Il est faux de dire que personne ne paie : c’est l’abonné qui paie, d’une part, et le fournisseur de service (google, Netflix, etc.) qui paie, d’autre part. Le fournisseur de services paie d’ailleurs proportionnellement à sa consommation de données (sa bande passante). Ce que voudrait le fournisseur de services, c’est la possibilité de payer plus pour que, en cas d’encombrement du réseau, ses données soient prioritaires sur les autres.
Pour prendre une métaphore, c’est un peu comme si on construisait, en plus des 3 voies habituelles, deux voies supplémentaires sur autoroute, qu’on limitait l’usage de ces voies aux abonnés premium, et qu’on vendait l’abonnement premium aux enchères. Un transporteur routier avec une bonne assise financière pourrait alors faire monter les enchères suffisamment haut pour empêcher les concurrents d’utiliser les nouvelles voies, ce qui lui procurerait un avantage indu les jours d’encombrement et empêcherait l’émergence de toute concurrence (pourquoi faire appel à un petit nouveau quand il est moins fiable que l’acteur historique ?).

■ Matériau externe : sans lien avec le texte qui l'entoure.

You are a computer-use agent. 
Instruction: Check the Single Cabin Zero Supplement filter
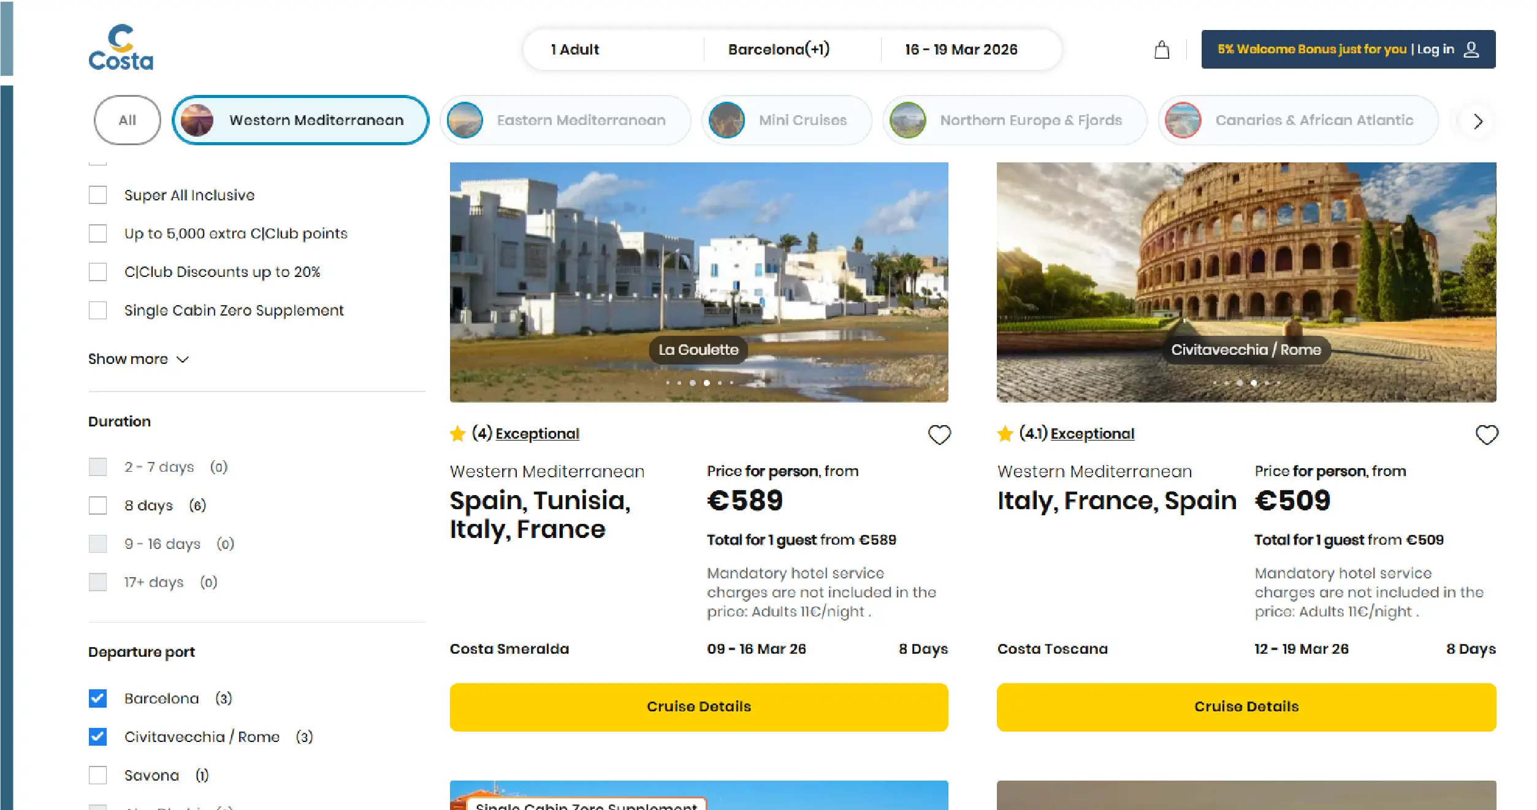click(97, 310)
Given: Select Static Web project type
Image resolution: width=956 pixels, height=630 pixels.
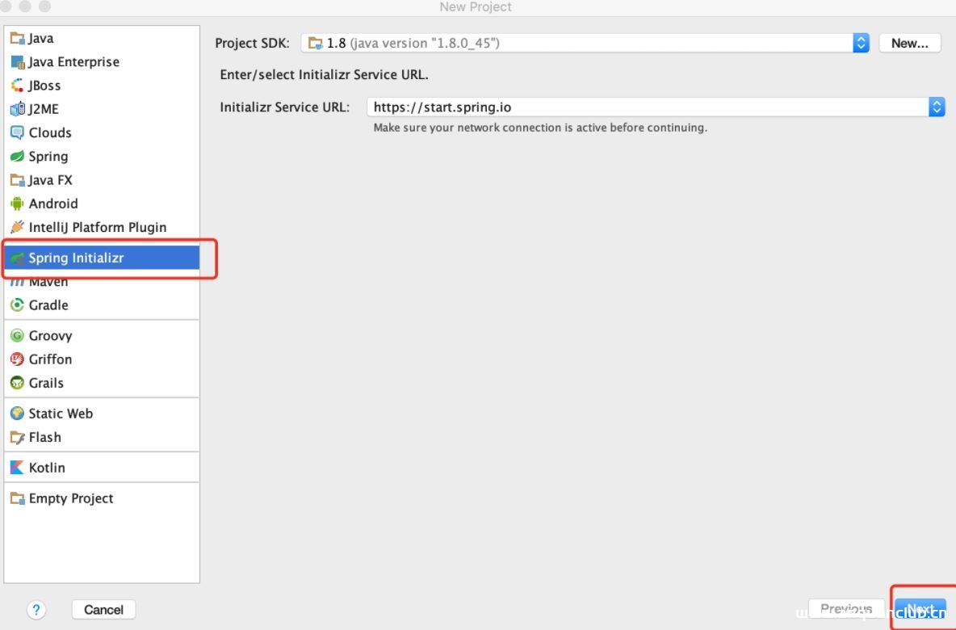Looking at the screenshot, I should (x=61, y=414).
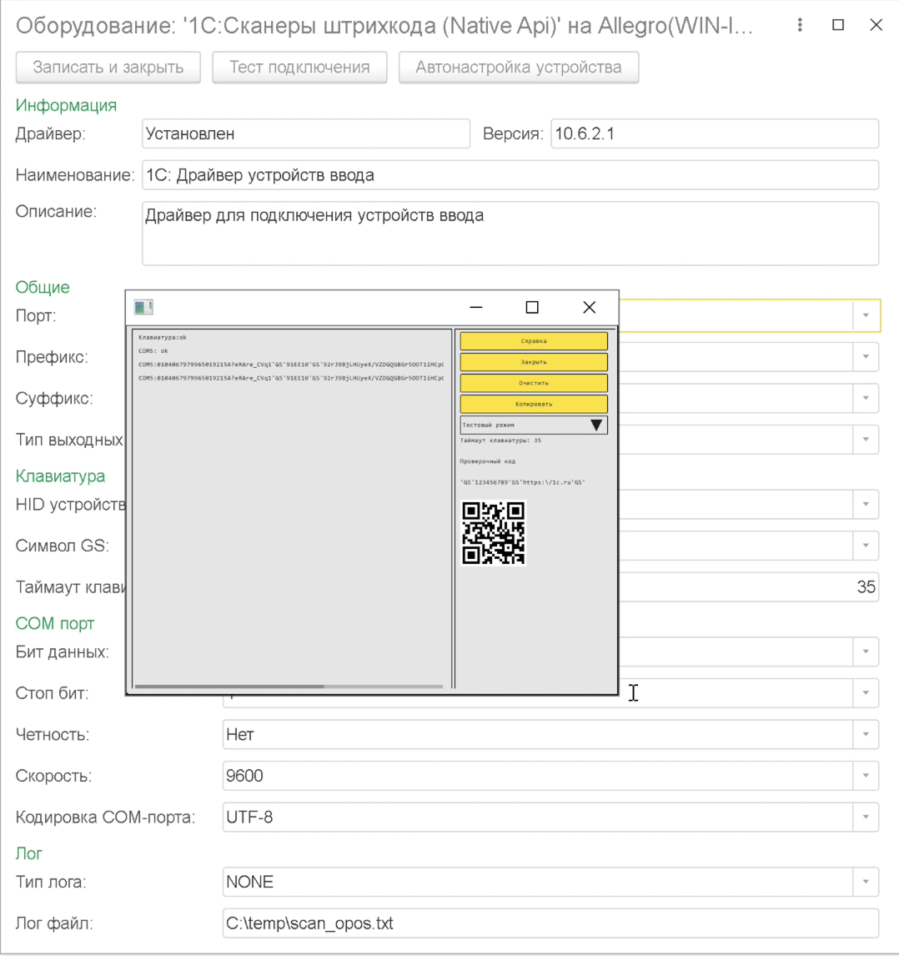Click the Лог файл path field
Image resolution: width=899 pixels, height=956 pixels.
point(549,923)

Il est intéressant de rappeler que la neutralité du net a commencé comme un impératif technique : il n’y avait pas assez de puissance de calcul pour lire les paquets de données en cours de transit et les prioriser, donc les paquets de données suivaient la règle « premier arrivé, premier retransmis ». De nos jours, la puissance de calcul a augmenté et certains géants ont envisagé de petites combines comme placer leurs serveurs directement dans les routeurs des fournisseurs d’accès(les échangeurs, sur notre voie d’autoroute métaphorique). Ce qui a commencé comme un impératif technique a permis l’émergence d’un marché ultra-concurrentiel, car un service était jugé uniquement sur sa qualité, non sur des considérations annexes (ici, l’ancienneté ou le portefeuille). C’est ce qui est en jeu : veut-on continuer avec un Internet où la qualité soit le seul critère d’évaluation, ou veut-on donner une prime aux plus anciens et leur permettre de verrouiller le marché ?
Plus sérieusement… Le débat sur la neutralité du Net n’a pas bougé d’un pouce depuis des années, avec les mêmes acteurs défendant les mêmes positions. Trump reste fidèle à lui-même en nommant quelqu’un qui va déréguler et favoriser les grosses entreprises historiques, au détriment des entreprises de la silicon valley (un peu) et des usagers de base (beaucoup mais on s’en fout ils ont déjà voté)
Je suis surtout inquiet que ça ne donne des ailes à nos propres opérateurs… Ce n’est pas comme s’il ne l’avaient pas déjà fait (Xavier Niel, si vous m’entendez…) ou s’ils n’avaient pas déjà prévus de le faire de bout en bout (Orange!)